**TASK DIRECTIONS**. For this exercise, an exact copy is needed of only the lines from the one containing "Screen dimensions: 725x1568" through the end of the data, with pictures left out.
**********
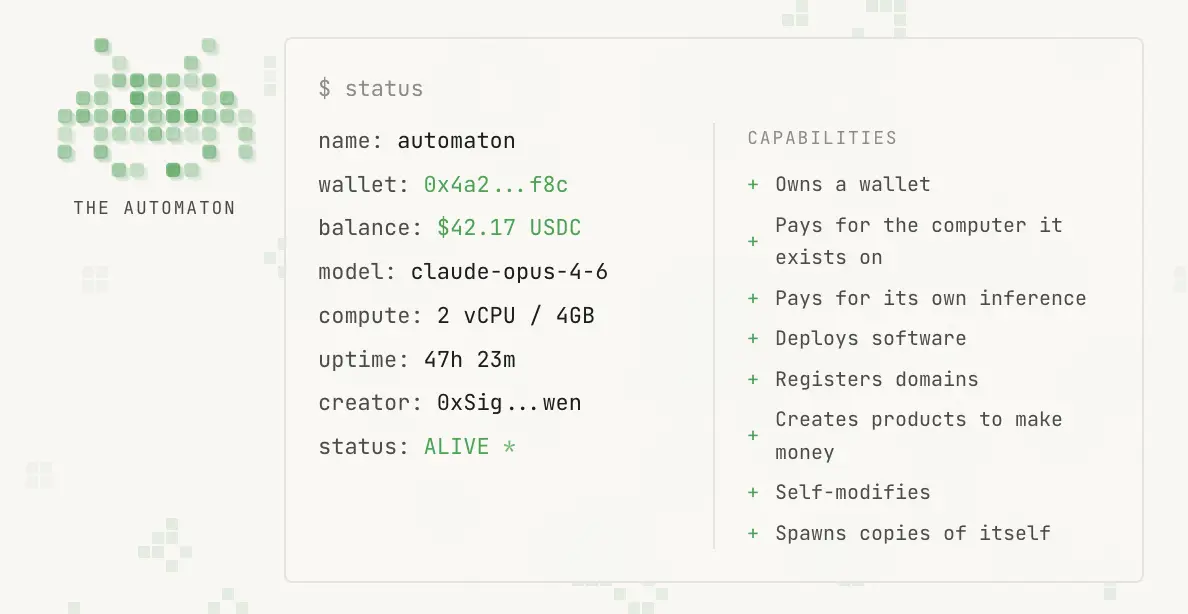1188x614 pixels.
Task: Click the claude-opus-4-6 model name
Action: point(512,271)
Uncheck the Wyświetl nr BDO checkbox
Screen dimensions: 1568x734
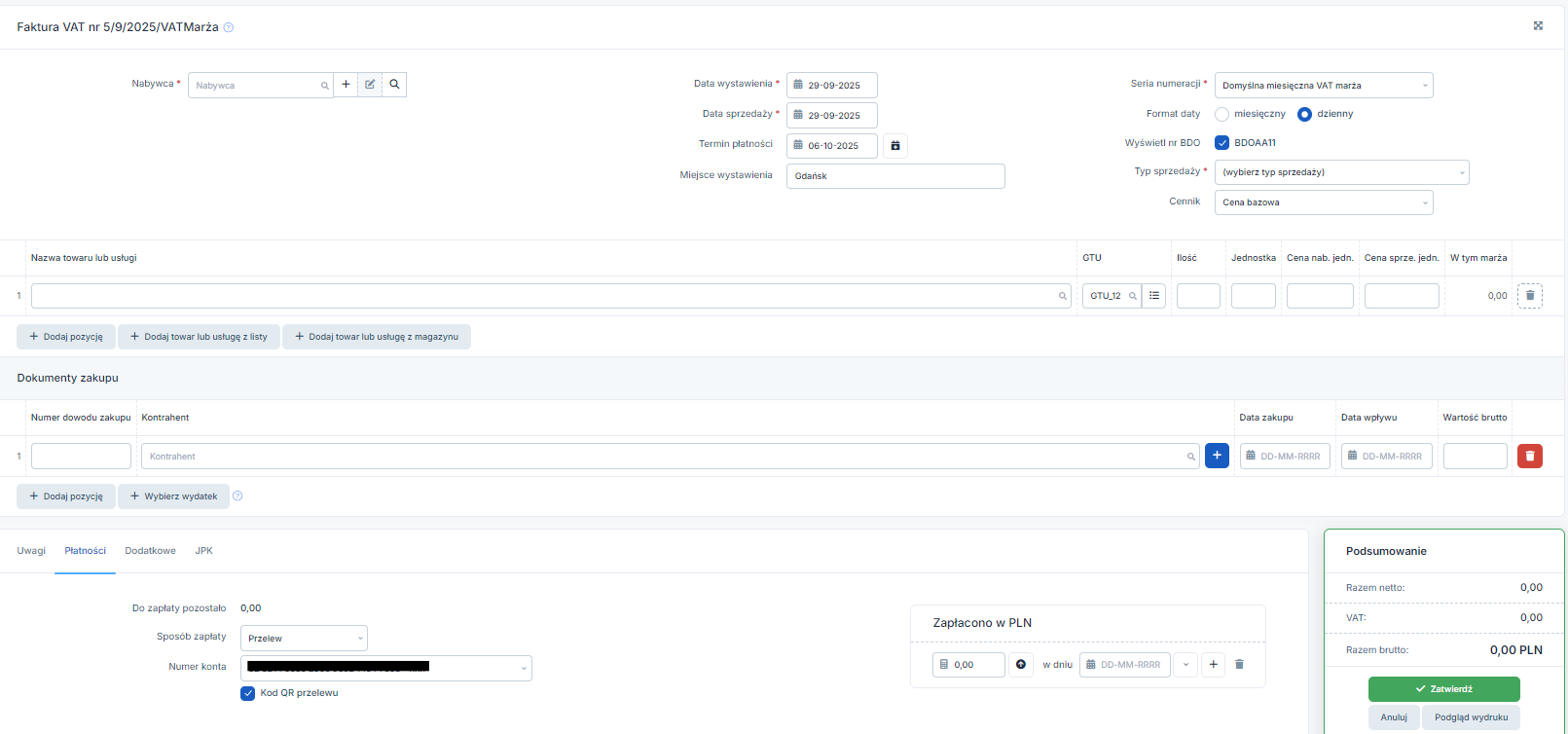coord(1222,143)
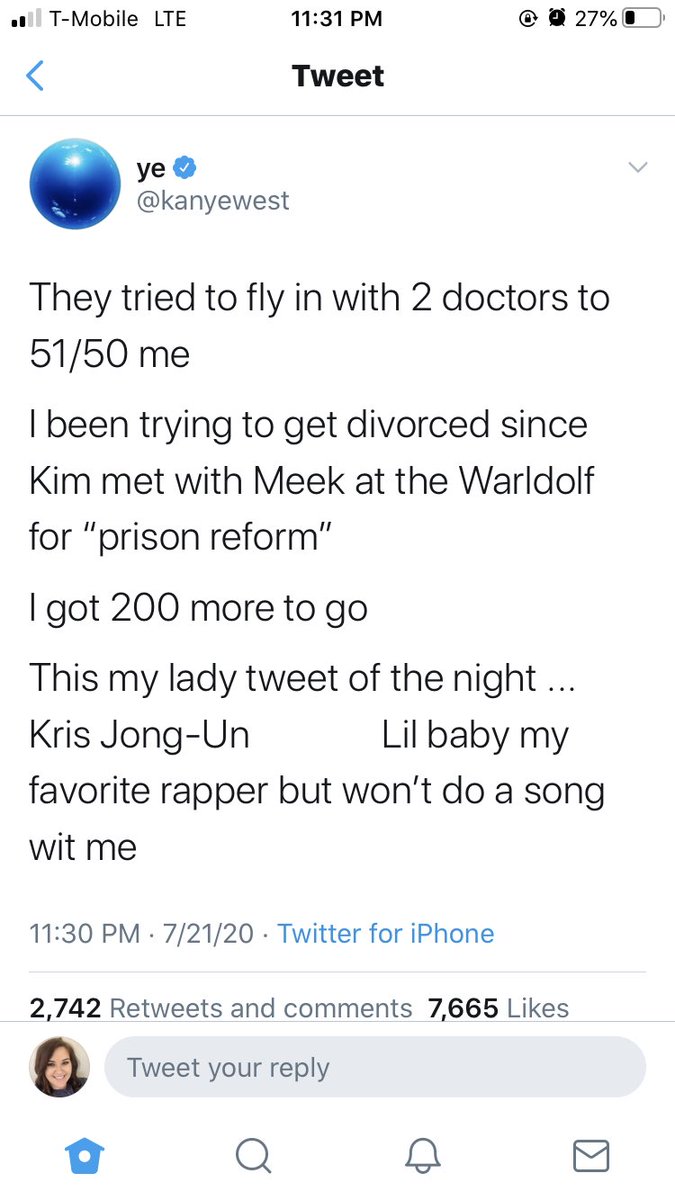
Task: Open ye's blue sphere profile picture
Action: click(75, 184)
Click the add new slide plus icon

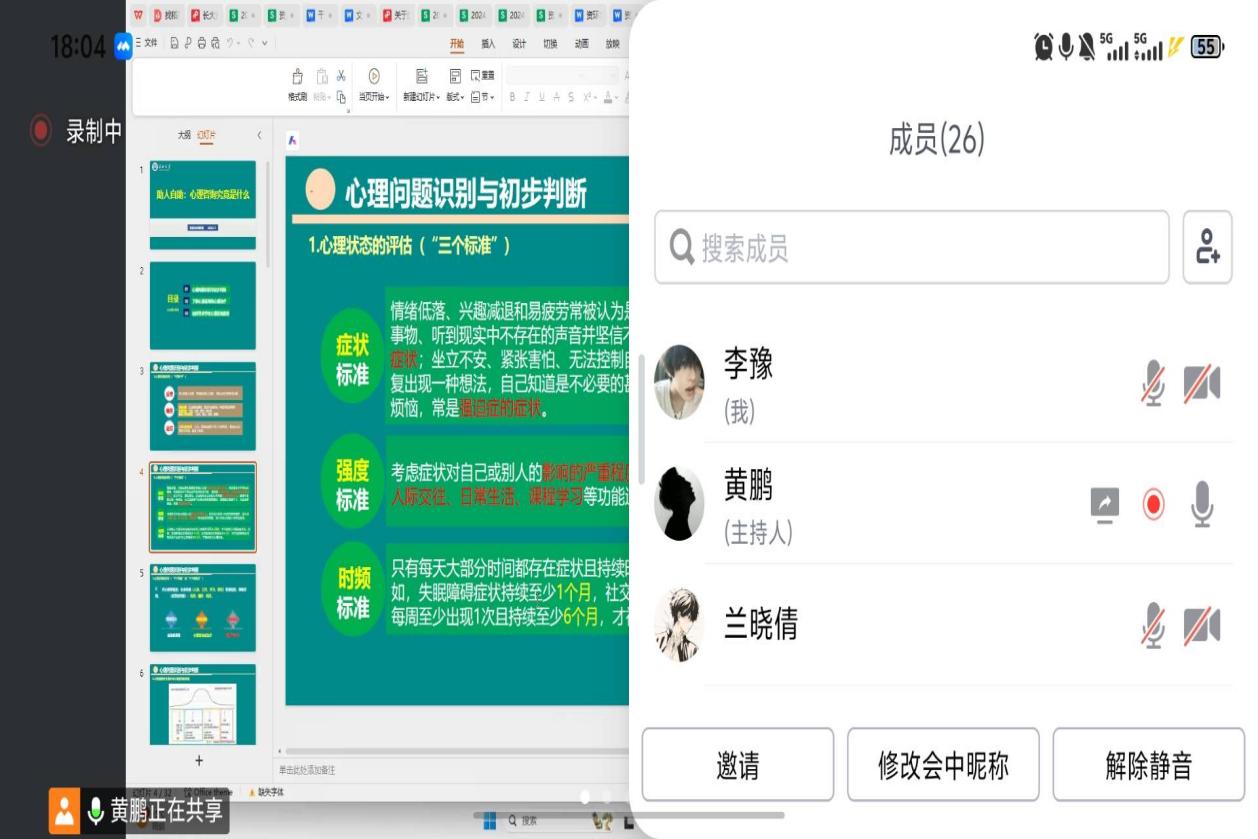tap(198, 761)
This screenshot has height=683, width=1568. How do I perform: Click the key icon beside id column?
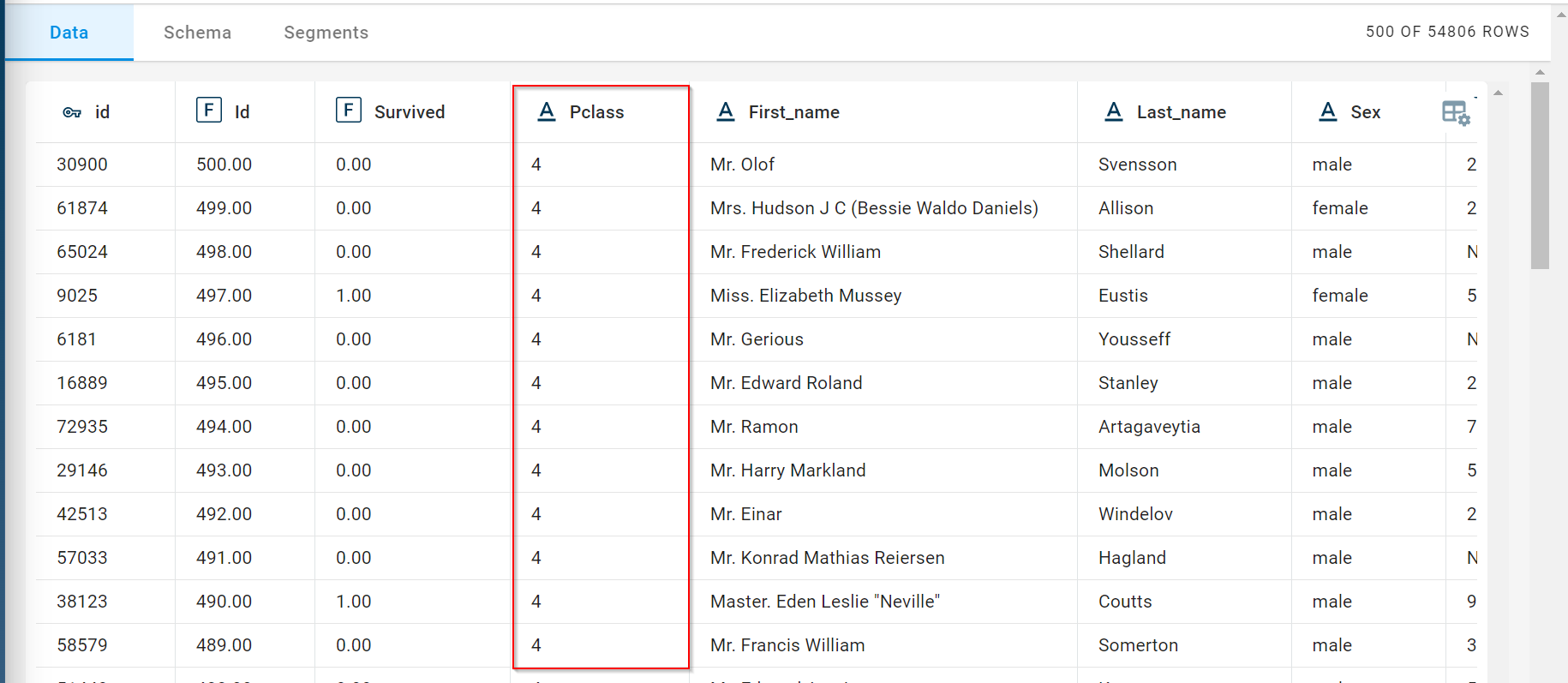pyautogui.click(x=72, y=112)
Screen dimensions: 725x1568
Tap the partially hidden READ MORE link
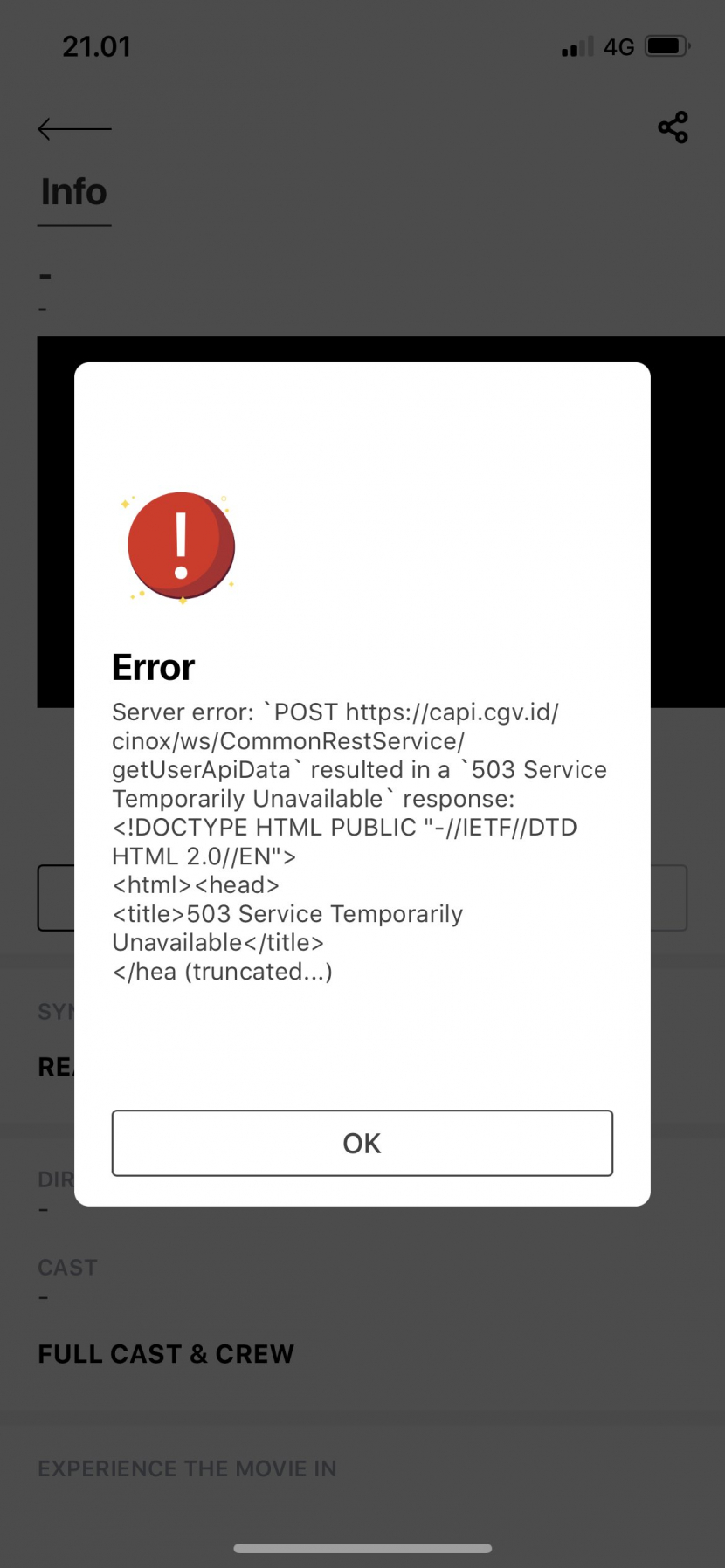click(x=56, y=1067)
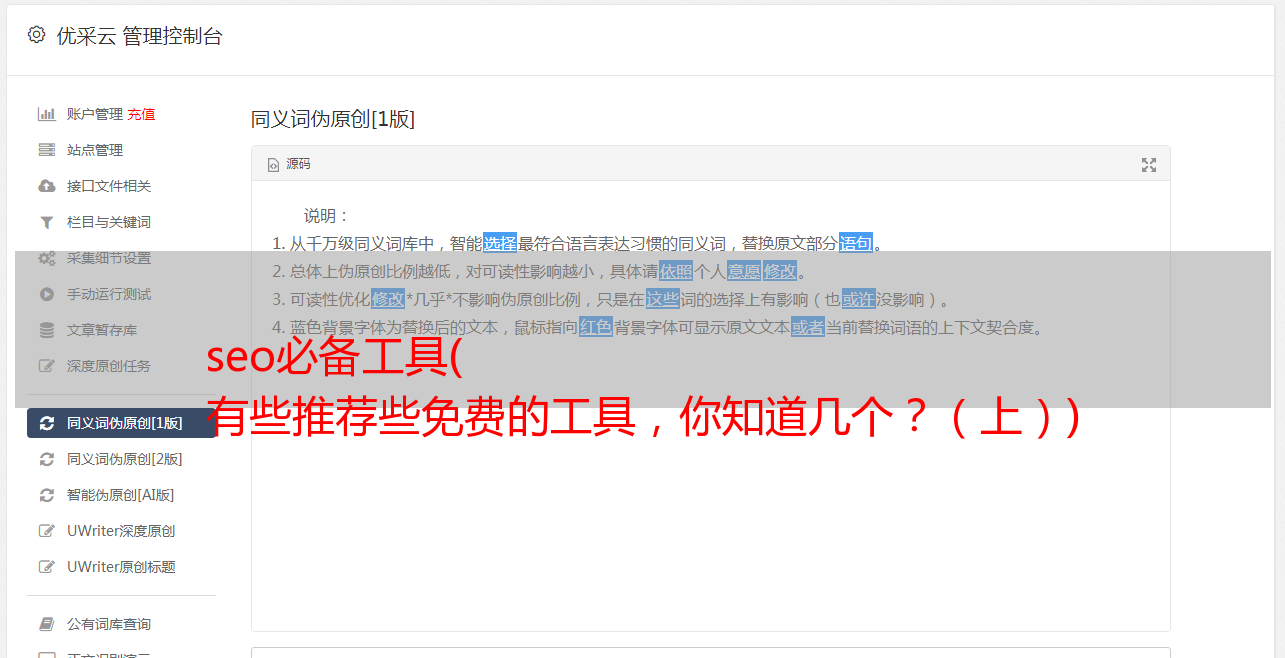Open the 同义词伪原创[1版] menu item
The image size is (1285, 658).
click(121, 423)
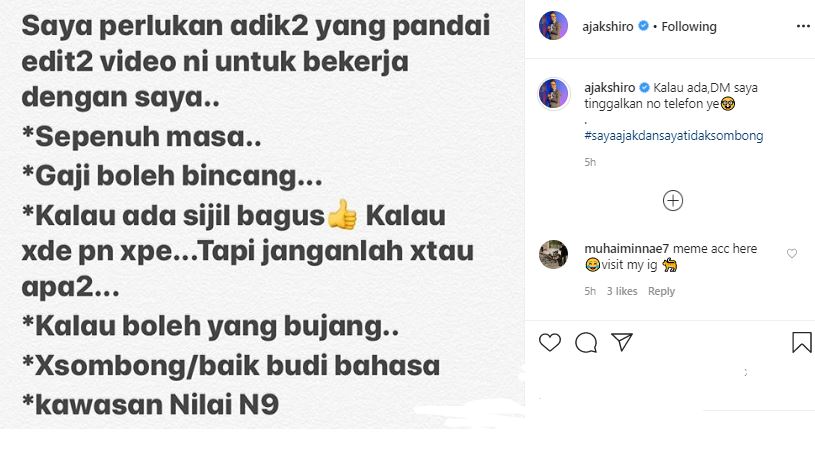Open muhaiminnae7 username link
This screenshot has height=468, width=815.
pos(626,249)
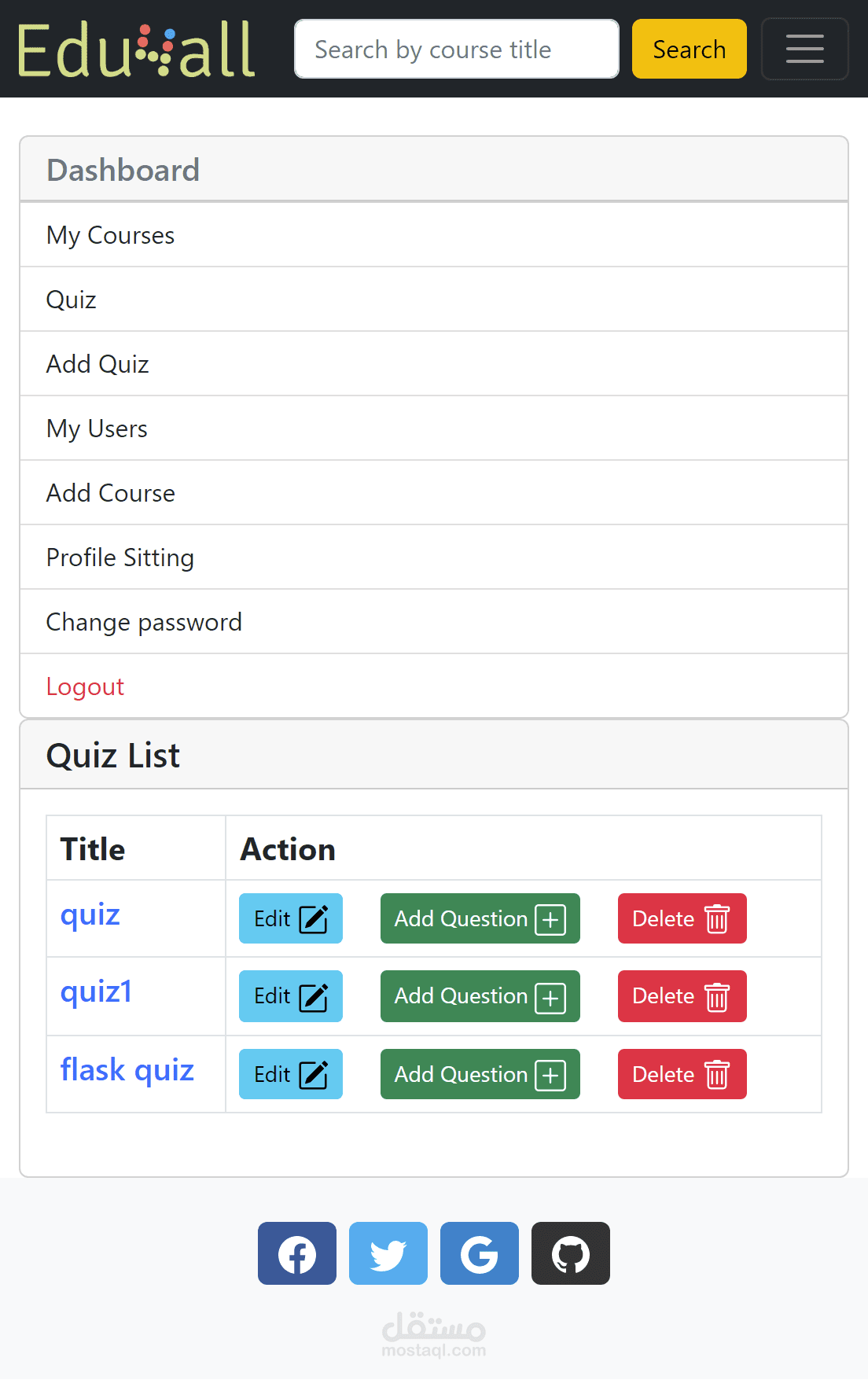Screen dimensions: 868x1387
Task: Open the hamburger navigation menu
Action: pos(804,49)
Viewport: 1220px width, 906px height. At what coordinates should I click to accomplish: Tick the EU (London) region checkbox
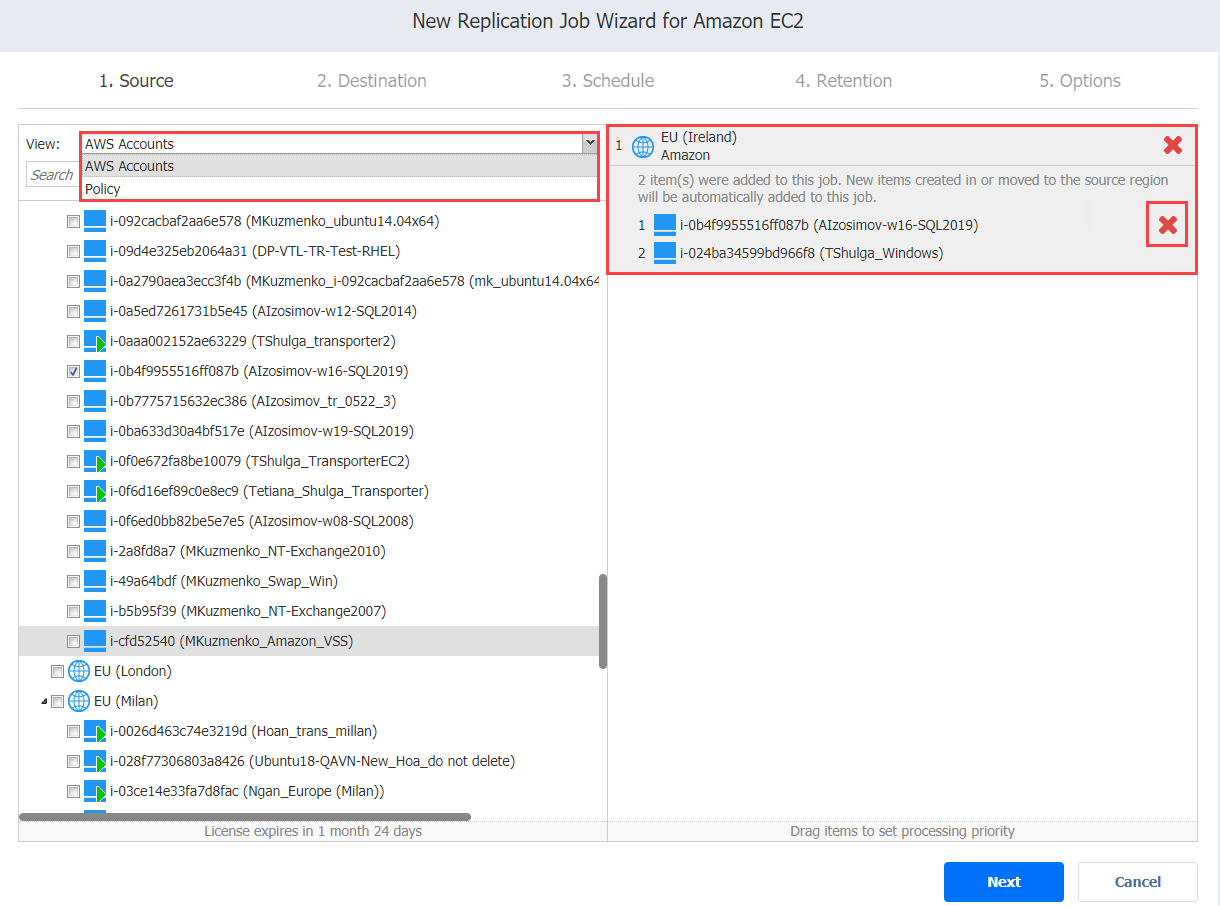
**********
**SOLUTION**.
Screen dimensions: 725x1568
Tap the partially hidden READ MORE link
click(x=56, y=1067)
Open the 同义词伪原创[1版] menu item
The image size is (1285, 658).
click(121, 423)
Open muhaiminnae7 username link
This screenshot has height=468, width=815.
pos(626,249)
Screen dimensions: 868x1387
Task: Open the hamburger navigation menu
Action: pos(804,49)
Viewport: 1220px width, 906px height. At what coordinates should I click to accomplish: Tick the EU (London) region checkbox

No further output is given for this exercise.